Le rôle de l’association en temps de crises a depuis les années 1980 largement dépassé celui de « simples » soigneurs de guerre. Les prises de paroles publiques de l’ONG ont eu des répercussions sur les relations internationales de l’après-guerre froide, de l’Éthiopie de 1984 où elle a posé la question de l’utilisation de l’aide humanitaire à des fins politiques, à la dénonciation de l’utilisation d’armes chimiques en Syrie en 2013, en passant par l’alerte sur les génocides du Rwanda et dans l’Est du Congo en 1994.

MSF a bien l’image d’une organisation réactive qui témoigne lorsque cela est nécessaire. En effet, on compte sur elle à la fois pour agir, c’est-à-dire pour soigner, mais aussi pour dénoncer. Soutenue essentiellement par le « pouvoir civil », elle préserve son indépendance vis-à-vis des pouvoirs étatiques et ainsi sa liberté de parole et d’action.

Par conséquent, elle a su se faire respecter de ses donateurs et plus largement d’un public devenu a contrario, au fil des ans, de plus en plus sceptique envers les politiques publiques.

Ainsi, MSF, acteur de terrain présent sur la grande majorité des crises de la planète, a su se faire entendre jusque dans les hautes sphères de l’action internationale. Il semble dès lors tout à fait logique que l’action humanitaire, et plus spécifiquement celle de MSF, fasse l’objet d’études de recherche en relations internationales, au même titre que l’action des États ou celle d’organisations internationales étatiques.

+===+

- _Travail à faire_:
A) Traduisez en anglais cette phrase du texte sur MSF : « MSF a bien l’image d’une organisation réactive qui témoigne lorsque cela est nécessaire. »
B) Dans le texte sur MSF, renvoyez sans aucune modification le passage qui commence par « Par conséquent, elle » et se poursuit jusqu’à « les politiques publiques. ».
C) Poursuivez le texte sur MSF à la suite de sa dernière phrase.

+===+

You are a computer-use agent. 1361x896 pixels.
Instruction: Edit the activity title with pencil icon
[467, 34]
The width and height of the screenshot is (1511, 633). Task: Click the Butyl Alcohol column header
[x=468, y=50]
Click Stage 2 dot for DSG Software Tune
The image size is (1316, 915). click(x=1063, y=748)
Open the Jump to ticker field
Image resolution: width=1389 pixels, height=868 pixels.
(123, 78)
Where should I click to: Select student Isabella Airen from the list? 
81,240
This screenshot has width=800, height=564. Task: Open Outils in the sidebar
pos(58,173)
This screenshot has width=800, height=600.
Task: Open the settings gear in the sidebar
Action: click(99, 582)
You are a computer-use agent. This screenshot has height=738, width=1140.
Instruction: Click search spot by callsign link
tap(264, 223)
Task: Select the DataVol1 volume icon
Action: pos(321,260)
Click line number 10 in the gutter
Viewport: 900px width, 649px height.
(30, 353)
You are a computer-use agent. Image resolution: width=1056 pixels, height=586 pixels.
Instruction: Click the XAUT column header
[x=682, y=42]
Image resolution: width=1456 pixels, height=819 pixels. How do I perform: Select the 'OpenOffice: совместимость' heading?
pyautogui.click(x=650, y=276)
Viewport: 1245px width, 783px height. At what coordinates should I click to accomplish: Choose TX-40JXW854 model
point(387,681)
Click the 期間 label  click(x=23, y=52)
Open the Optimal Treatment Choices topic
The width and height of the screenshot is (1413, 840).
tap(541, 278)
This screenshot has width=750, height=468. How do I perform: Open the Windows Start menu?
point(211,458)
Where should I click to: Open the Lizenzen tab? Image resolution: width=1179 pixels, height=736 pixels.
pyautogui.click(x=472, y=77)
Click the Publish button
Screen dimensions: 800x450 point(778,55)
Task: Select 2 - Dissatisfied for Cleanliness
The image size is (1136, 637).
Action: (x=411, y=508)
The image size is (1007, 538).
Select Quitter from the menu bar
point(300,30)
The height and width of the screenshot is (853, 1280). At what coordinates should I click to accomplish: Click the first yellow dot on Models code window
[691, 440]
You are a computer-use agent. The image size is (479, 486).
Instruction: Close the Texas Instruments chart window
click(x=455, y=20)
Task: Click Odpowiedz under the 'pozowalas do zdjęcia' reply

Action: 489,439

+===+

- _Réponses par numéro_:
A) MSF does indeed have the image of a responsive organization that bears witness when necessary.

B)
Par conséquent, elle a su se faire respecter de ses donateurs et plus largement d’un public devenu a contrario, au fil des ans, de plus en plus sceptique envers les politiques publiques.

C)
Choisir de s’intéresser aux volontaires terrains eux-mêmes et à leurs pratiques plutôt que, par exemple, aux liens unissant MSF et les populations des pays dans lesquels elle intervient est également une décision qui mérite une explication. Nombreux sont les praticiens et les chercheurs qui se sont penchés avec succès sur la gestion de MSF lors de crises humanitaires dites « historiques (2) ».

Il peut être tout aussi passionnant d’étudier les débats internes à l’ONG concernant notamment son rapport aux autres entités internationales (ONU, CPI (3), autres ONG…). Il pourrait être également fort utile pour la recherche en sciences politiques d’étudier le fonctionnement d’une ONG comme MSF, de sa création à aujourd’hui, et de tenter d’en évaluer l’impact sur le système international comme sur les pays bénéficiaires.

J’ai pourtant fait le choix d’une recherche qui transcende les pays comme les desks (4) ou les sections, en étudiant principalement la gestion qui est faite des ressources humaines au sein des ONG, ceci à l’aide de ma propre expérience, ayant pu constater que les conséquences qu’avait pu avoir sur moi une Gestion des Ressources humaines (GRH) approximative avaient aussi été vécues par d’autres acteurs.

Afin de confirmer ou d’infirmer ce constat, j’ai interrogé un panel représentatif de ceux qui font l’action sur le terrain : les expatriés humanitaires. J’étudie ainsi la pratique par le regard de ceux qui font l’action, exclusivement sur le terrain.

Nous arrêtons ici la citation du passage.